Friday 21 October 2016

The self-evident things we do or sometimes don't

This week I had quite a bit of frustration at work. This post is meant as therapy.

Here's the cause of my troubles.
For a project my team inherited we used a client-server architecture where communication was handled with remoting and binary serialization (old school, I know). The dto-project was referenced in the client and the server solution as a project reference, not an assembly (for all the wrong reasons). All worked well in all deployment stages.

We needed to make changes to the client. We've been using Visual Studio 2015 for a couple of months now but never needed to change this client or server in a manner that caused the sln file to change the visual studio version until now.

When running the server and client (from vs 2015) locally everything worked. But once we tried deploying it using a build server the deserialization broke. With a useless exception, as is often the case with the .NET binary serialization.

To summarize a couple of days of debugging and testing:
The sln file of the server mentioned vs 2013 while the client mentioned vs 2015. When building on the build server(with msbuild) the compiler was selected according to the vs version specified in the sln file. When running locally the compiler version was always the one from vs 2015, as the solutions were opened in it.
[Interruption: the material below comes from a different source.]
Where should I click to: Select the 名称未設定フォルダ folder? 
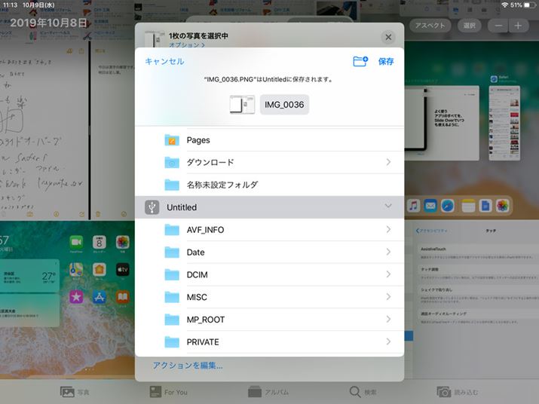click(x=222, y=185)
Apparently the built dto assemblies were different enough to cause serialization exceptions. Build from exactly the same code but with a different compiler that is. We came to this conclusion comparing the assembly sizes and using a binary compare tool.

There are things you do without thinking, like using a package for your dto classes project and only building them once for each release or maybe using something less brittle than binary serialization.

These kind of issues let you feel the pain that can be caused not doing those obvious things.